Le 18 juin prochain, le corps électoral de Moutier se prononcera sur son appartenance cantonale. Depuis les plébiscites de 1974-1975, les Prévôtois se sont exprimés à deux reprises, tant dans le contexte d’un vote consultatif communal que dans une procédure officielle dans le Jura bernois. Les résultats ont dégagé une majorité en faveur d’un transfert de Moutier dans le canton du Jura.
Qu’en sera-t-il le 18 juin 2017 ? A quelques semaines du vote, il est difficile de présager le résultat de ce choix historique pour la Moutier. Une appréciation de la situation actuelle démontre que les communes de la ceinture prévôtoise ont émis la volonté de demeurer bernoises, à l’exception de Belprahon. Moutier rejoindra-t-elle le canton du Jura sans ses communes voisines ?
Moutier, dans son histoire, a toujours été liée à Berne. Des actes historiques attestent des liens, souvent contradictoires, qui ont été tissés entre la ville de l’Aar et la Prévôté, combien même Moutier faisait partie de l’Evêché de Bâle. Dès 1486 les relations ont été officialisées. La Réforme a renforcé les liens avec les cantons suisses et les régions protestantes. Nous aurions tendance à omettre que la Révocation de l’Edit de Nantes par Louis XIV, en 1685, a impliqué l’arrivée massive d’Huguenots en Romandie. Les villes réformées étant saturées, les Français ont été placés dans les villages frontières. De la Neuveville, ils étaient orientés vers la Ferrière, Tramelan et Moutier notamment. Comme par hasard, c’étaient des communes frontières avec les régions catholiques. Des noms de famille d’origine huguenote démontrent, 4 siècles plus tard, que ces villages étaient accueillants avec les exclus de France.

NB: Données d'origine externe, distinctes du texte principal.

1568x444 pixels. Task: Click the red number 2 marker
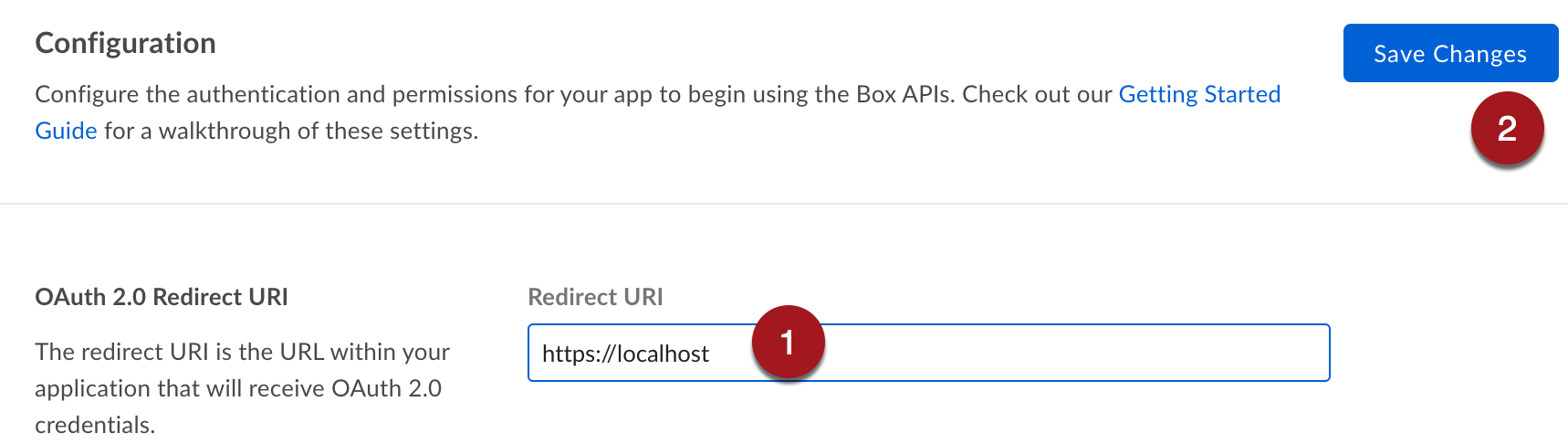[1507, 129]
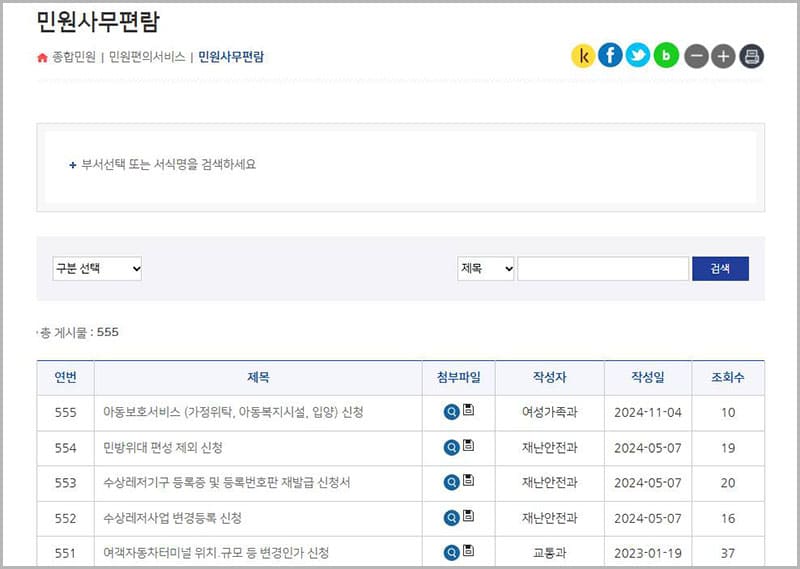Click the search keyword input field
Viewport: 800px width, 569px height.
point(603,268)
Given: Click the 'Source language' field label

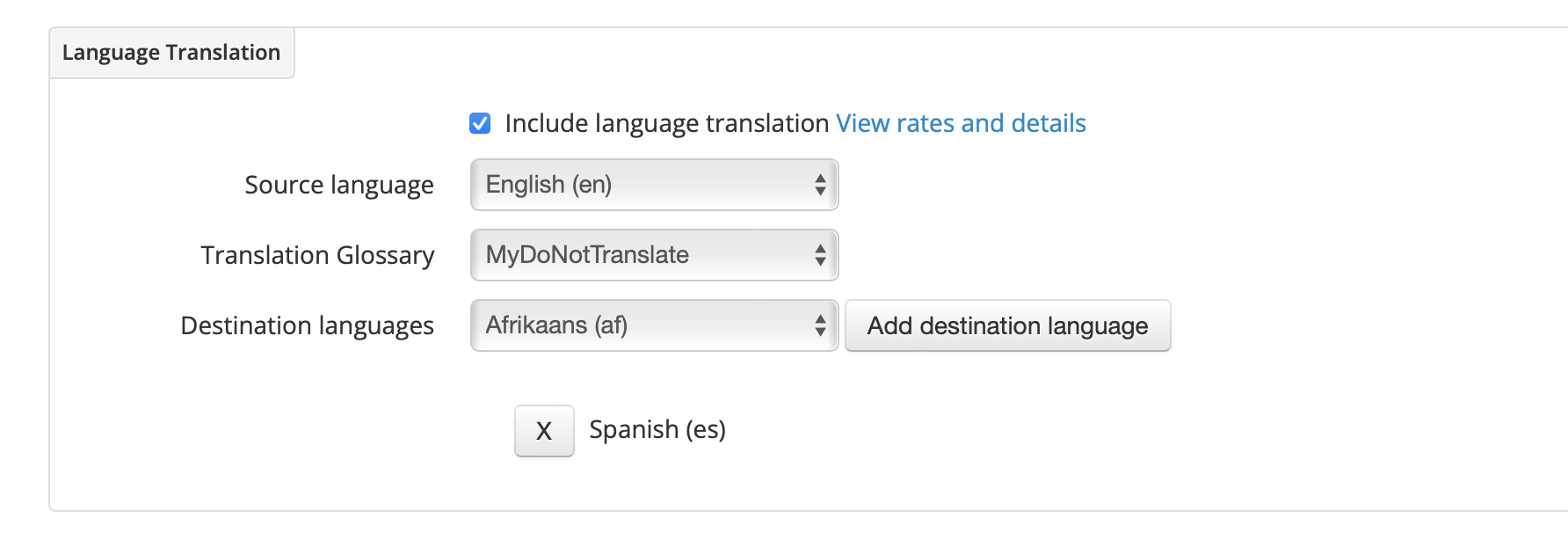Looking at the screenshot, I should [339, 185].

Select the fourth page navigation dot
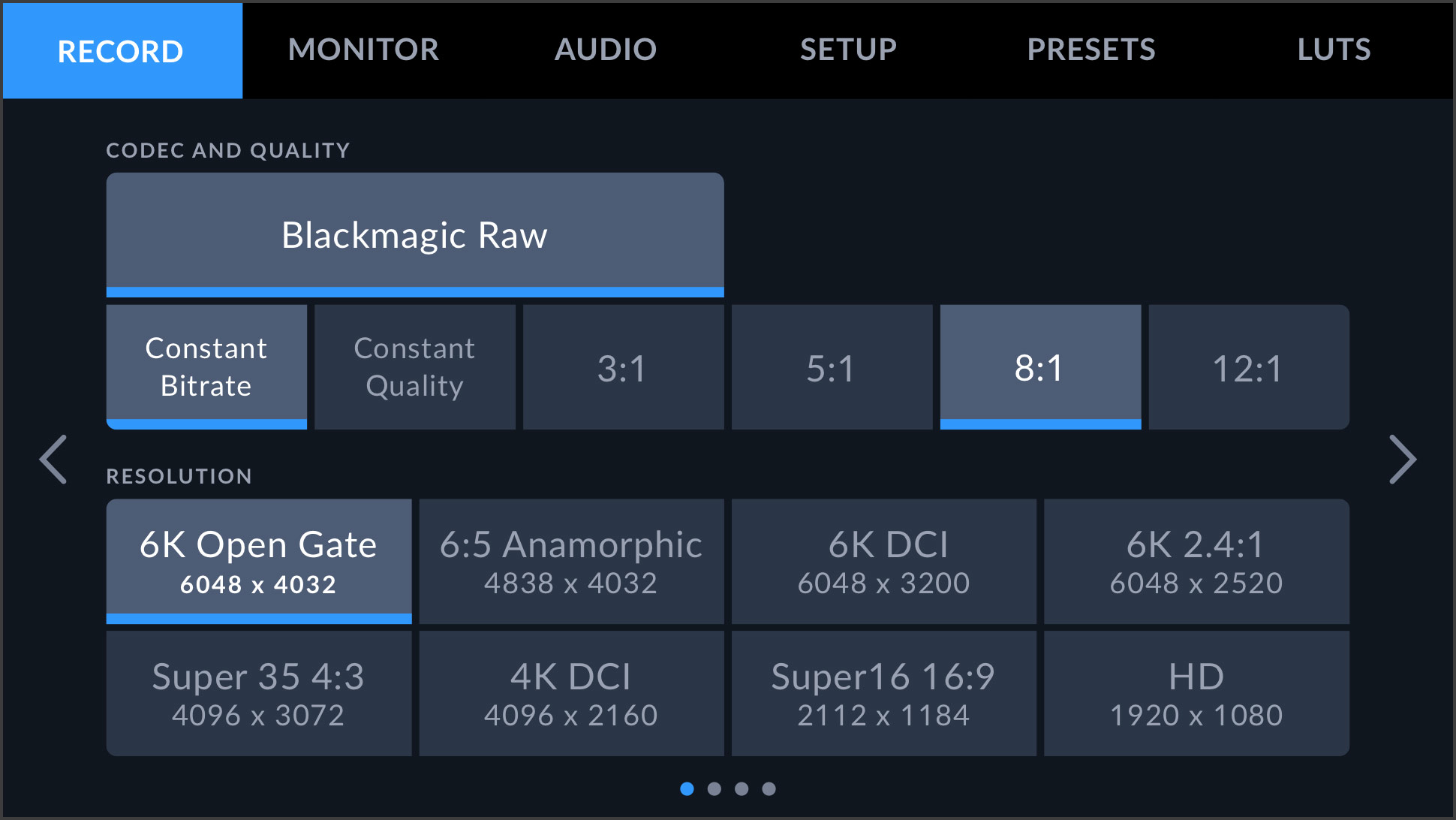click(769, 788)
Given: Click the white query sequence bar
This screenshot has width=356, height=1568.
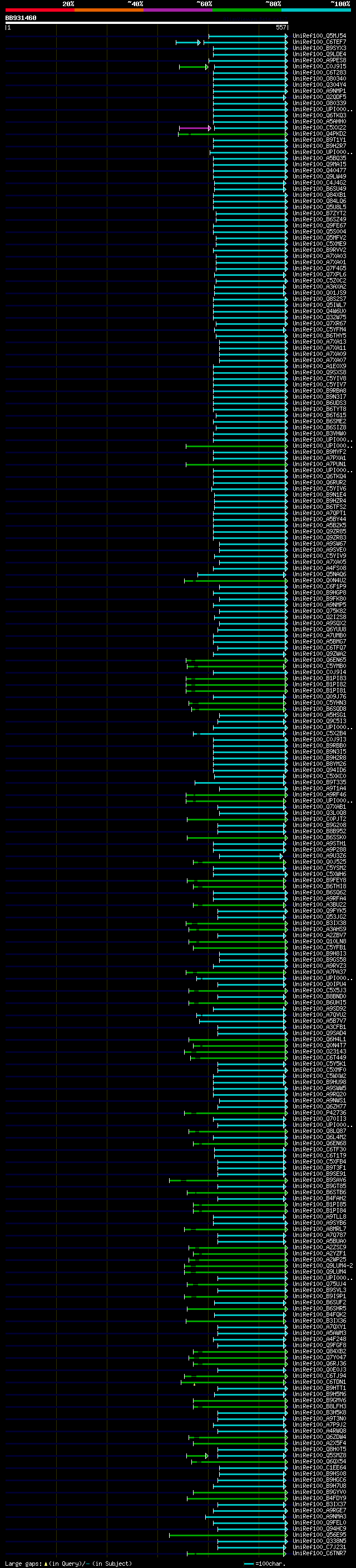Looking at the screenshot, I should click(x=146, y=22).
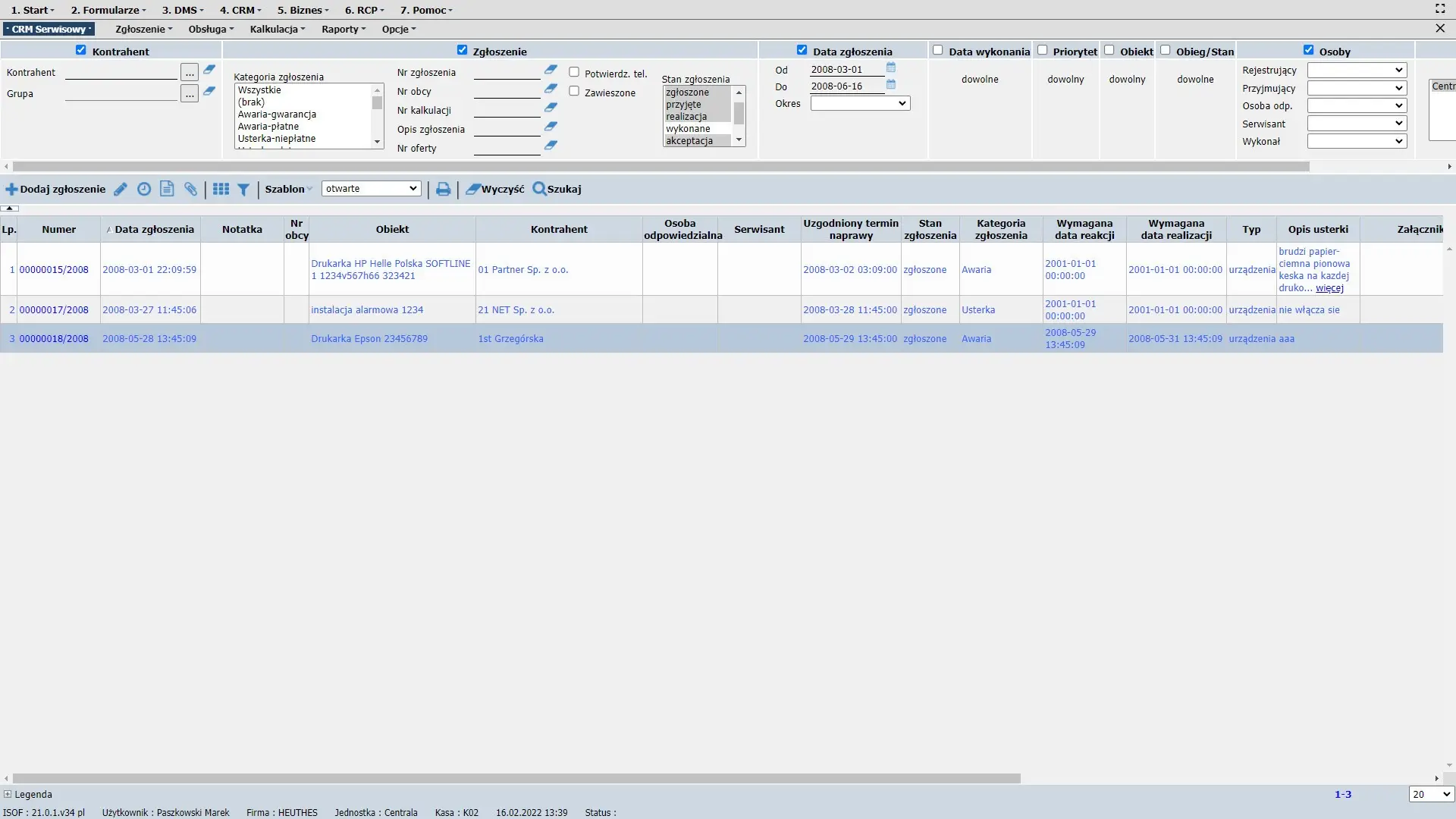Click the pencil edit icon in toolbar
Viewport: 1456px width, 819px height.
pyautogui.click(x=121, y=190)

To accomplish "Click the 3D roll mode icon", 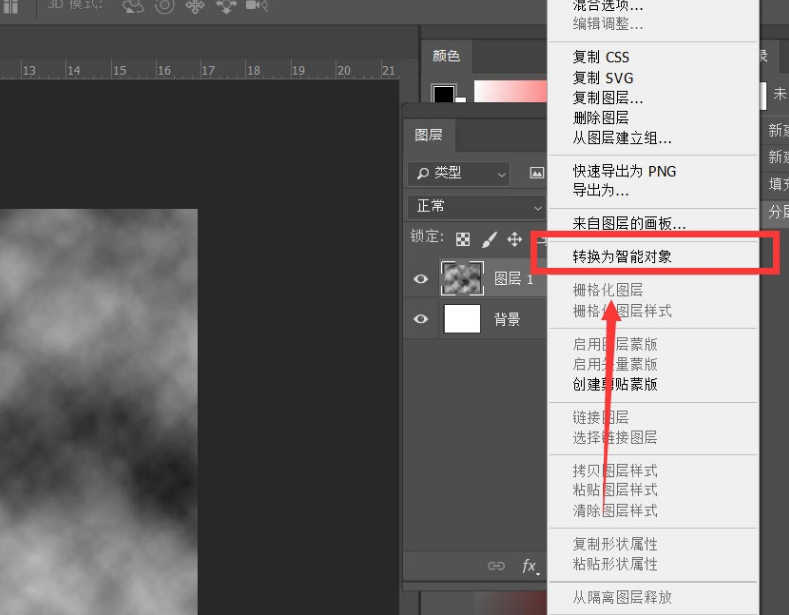I will pyautogui.click(x=164, y=6).
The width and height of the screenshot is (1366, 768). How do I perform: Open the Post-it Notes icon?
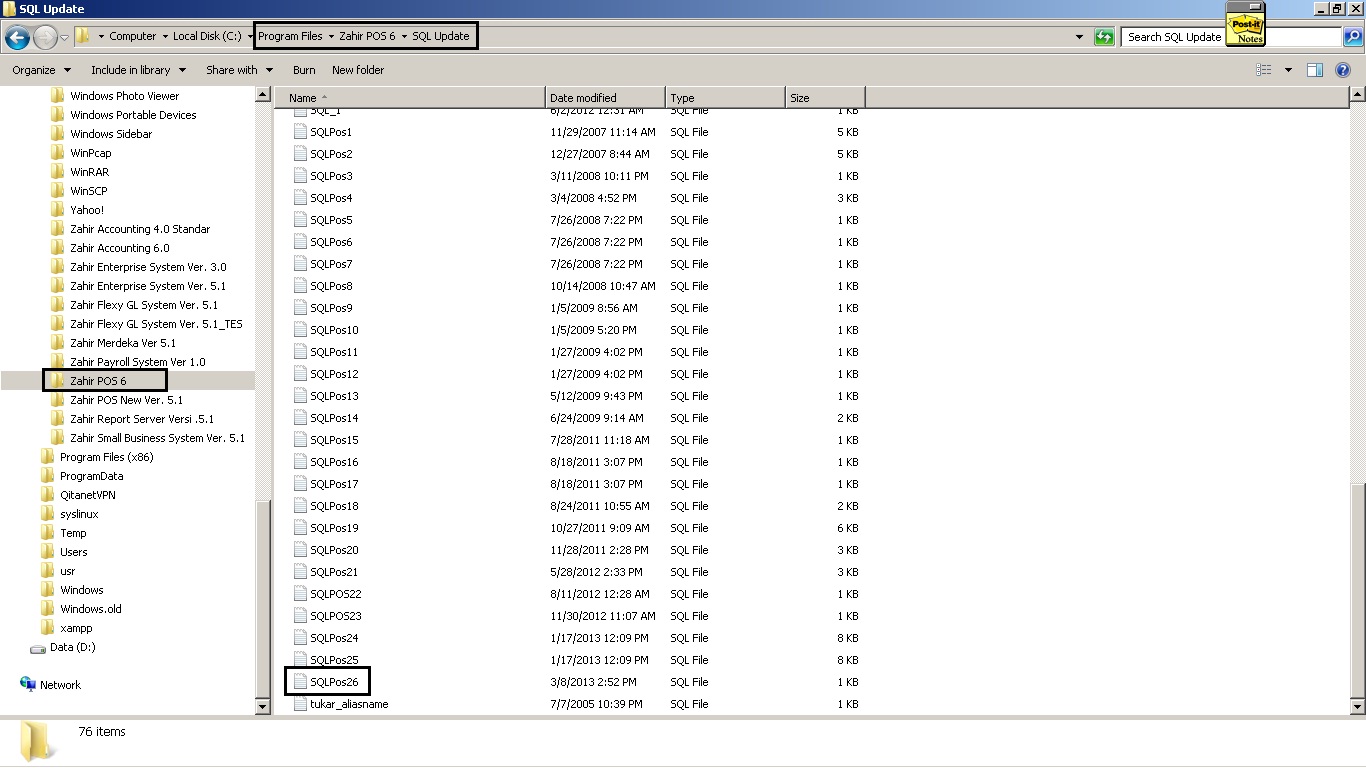tap(1246, 24)

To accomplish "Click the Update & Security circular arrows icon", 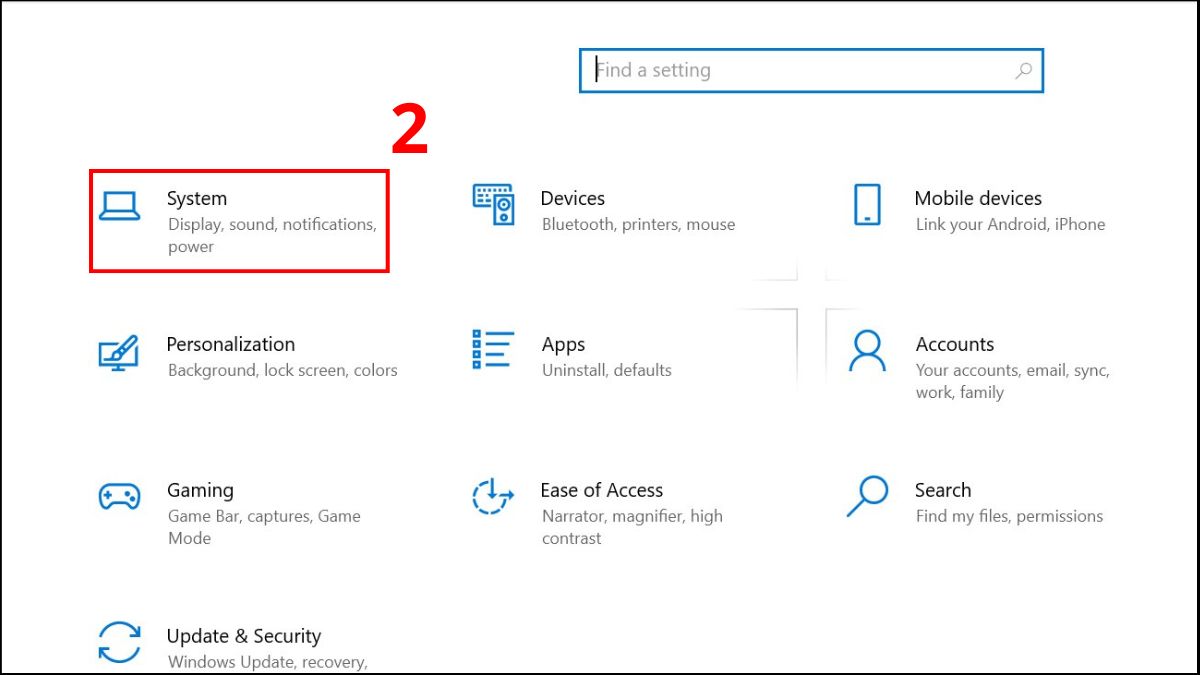I will [x=120, y=641].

Indéniablement, en 2017, il y a une majorité politique de tendance jurassienne en ville de Moutier. Cependant, en comparaison avec la dernière votation sur l’appartenance du Jura bernois le 24 novembre 2013, les données ont changé. A 72% la partie francophone du canton de Berne a dit non à l’appartenance au canton du Jura. L’idéal d’une réunification du Jura s’est effondrée ; les séparatistes du Jura bernois ont baissé les armes. A Saint-Imier par exemple, le mouvement AJU a changé de dénomination. Même à Moutier des autonomistes ont abandonné l’idée d’une réunification. Pour nombre d’autonomistes, le rêve d’un Jura unifié s’est estompé ; à Moutier même, il en est beaucoup qui ne conçoivent pas que la ville seule rejoigne le canton voisin. Surtout la décision de la plupart des villages de la périphérie immédiate de ne pas se prononcer par les urnes les dissuade de déposer un oui au Jura. Le dernier vote de 2013 est tombé comme un couperet. Le Jura réunifié ne se sera plus.
Des enjeux déterminants se manifestent en vue de la votation du 18 juin 2017. Les places de travail du canton de Berne à Moutier sont importantes ; la position de l’Hôpital du Jura bernois SA, avec ses deux sièges à Moutier et à Saint-Imier, interroge son personnel et sa clientèle. Moutier ne sera plus un chef-lieu, mais plutôt la banlieue de Delémont.
D’autres éléments méritent une réflexion, comme la dernière élection au Conseil d’Etat bernois. Le Jura bernois a élu l’UDC Pierre-André Schnegg à la place du PSJB Roberto Bernasconi. M. Schnegg, qui a fait une brillante carrière dans l’industrie informatique, est un homme de conviction et de grande valeur intellectuelle. Il a fait du commerce pendant des décennies et il sait vendre ses idées. Si, par exemple, le Parti socialiste autonome (PSA) avait donné son appui au candidat socialiste, la volonté des antiséparatistes aurait été moins virulente. C’est une certitude . Le pouvoir de conviction de M. Schnegg est particulièrement exacerbé car il incarne fortement le volontarisme en faveur du statu-quo.
A quelques semaines de la votation, je constate que certains paramètres déterminants jouent en faveur d’un refus de rejoindre le canton du Jura. A ce propos, les atermoiements du Gouvernement jurassien atteste le fait que le nouveau canton n’a rien à offrir d’alléchant aux Prévôtois. je dirais que la tendance en faveur du maintien de Moutier est plus déterminante que la volonté de rejoindre le canton du Jura.